Никогда потом Крупская не слыхала у него такого смеха.
«Кто хочет спасать отечество в комитете грамотности, что ж, мы не мешаем», — сказал он и стал крушить проповеди «малых дел».
«Я сидела в соседней комнате с Коробко и слушала разговор через открытую дверь, — вспоминала Надежда через много лет. — Подошел Классон и, взволнованный, пощипывая бородку, сказал:
– Ведь это черт знает что он говорит.
– Что же, — ответил Коробко, — он прав: какие мы революционеры«.
Он был как гром среди ясного неба.
Он был как молния в ночи.
Он был как удар колокола.
Он был…
Увидев и услышав его, Крупская мгновенно поняла, что «революция близка и возможна».
В этот же вечер она навела справки. Владимир Ульянов. Двадцать четыре года? Выглядит старше. Дворянин? Отец умер — был инспектор училищ в Симбирске. Мать, урожденная Бланк, дочь полицейского врача. Старший брат Александр Ульянов. Тот самый. Из группы «Народная воля». Казненный в 1887 году за попытку покушения на царя, Александра III.
Она
Засыпая, вспомнила: несколько раз они встретились взглядами. Ну и что? Комната маленькая, народу много, все взглядами встречаются. Не познакомились — вот плохо.
Прошла зима.
Прошла весна.
Прошло лето.
Пришла осень. Разбрызгивая лужи, бежала Крупская к Классону, где Владимир Ульянов собирался читать свою работу «Что такое „друзья народа“ и как они воюют против социал-демократов?».
Успех книги был полный.
Мир тесен вообще, а революционный мир — в частности. Начались осенние занятия в воскресной школе. После первых уроков Крупская увидела Ивана Бабушкина, поджидавшего ее. Весной она несколько раз не разрешила ему провожать себя, придумывая какие-то предлоги. Теперь разрешила — он более не волновал ее.
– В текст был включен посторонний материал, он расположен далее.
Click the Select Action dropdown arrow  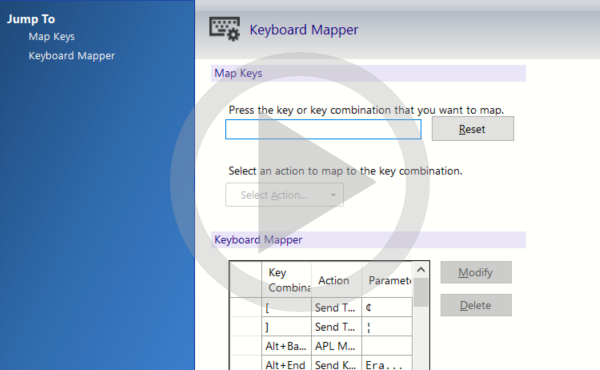click(x=333, y=195)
По дороге Бабушкин рассказал, что стал ходить в новый кружок:
– Ох и умен наш лектор! Объясняет понятно. И на спор вызывает. Глядишь, с ним я не только все буду знать, но и говорить научусь.
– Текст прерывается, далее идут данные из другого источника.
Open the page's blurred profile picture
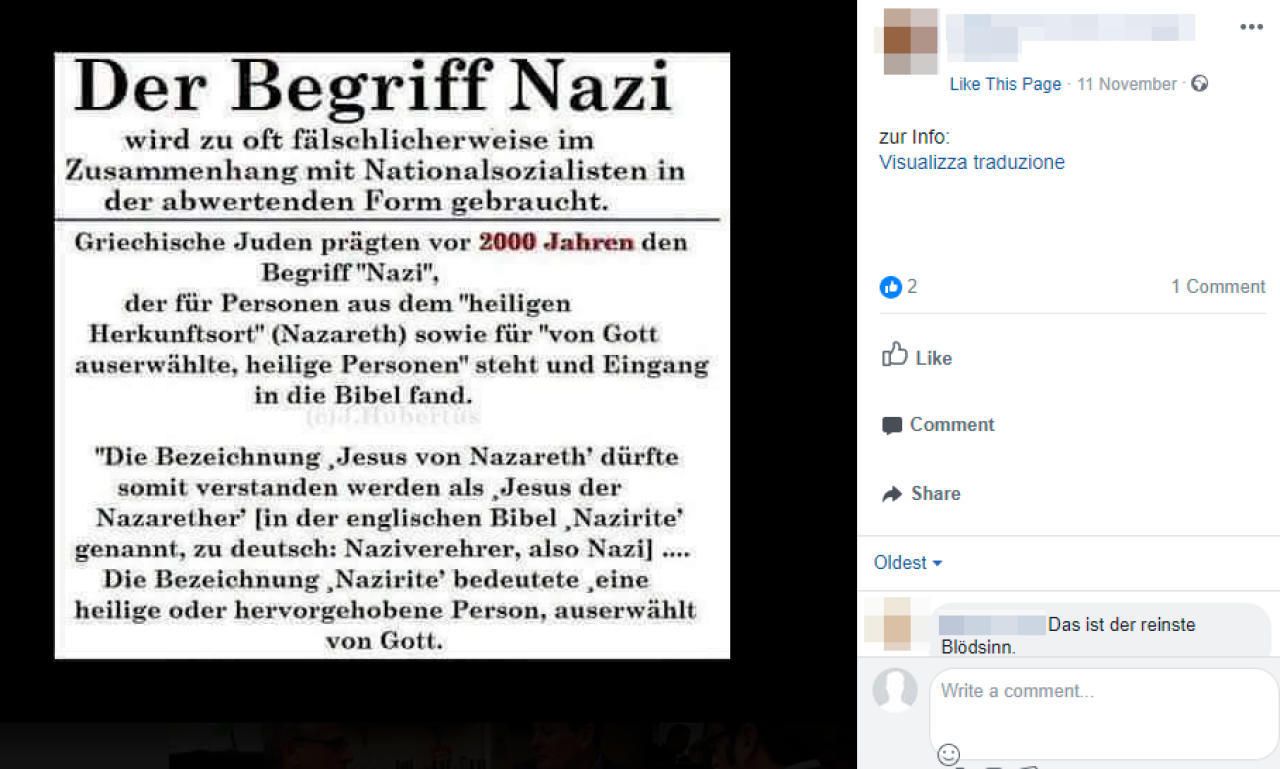Image resolution: width=1280 pixels, height=769 pixels. [x=909, y=41]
– Кто это? — спросила Крупская.
Ответ прозвучал одновременно — в устах Бабушкина и в ее душе:
– Владимир Ильич Ульянов.
Судьба играет человеком, но человек творит судьбу, в особенности если сама судьба помогает творить себя. Через несколько дней после разговора с Бабушкиным Крупская пошла в Публичную библиотеку — готовить лекцию для рабочих.
Ульянов сидел в читальном зале!
Как-то так вышло — то ли судьба распорядилась, то ли Надежда подгадала — они столкнулись вечером на выходе из библиотеки. И пошли, пошли по улицам до ее дома. Пока шли, пока говорили, в ее голове, словно на черном бархате, сияли огненные слова: революция близка и возможна!
Это решило судьбу Надежды. Единственной любовью Крупской всегда была и оставалась революция. Ради нее Крупская жила и работала. О ней мечтала. Любви не хватало сконцентрированного предмета. И он появился. Владимир Ульянов-Ленин стал ее избранником не в мужья, а в вожди. Он должен был воплотить мечту Крупской. Она поверила в него неоглядно. И какую бы роль он ни уготовил ей в своей жизни, посвященной революции, Крупская пошла бы за ним на край света. И дальше. Не ропща. Ничего не требуя. Во имя дела.
Исследователи жизни Ленина и Крупской часто спорили, что значил ее «странный» ответ ему, когда он, спустя несколько лет после первой встречи, написал ей в тюрьму, что просит стать его женой.
Она ответила: «Что ж, женой так женой».
Не знаю, о чем тут спорить. Крупская выразилась яснее ясного: что бы ни предложил — на все готова.
Конечно, хорошо женой. Жена лучше, чем товарищ по работе. Много ближе.
Она сумеет сделать все, чтобы он возглавил революцию. С его-то талантом! С ее-то усердием! И мама, Елизавета Васильевна, рядом. Мама наконец успокоится — Надя не останется старой девой.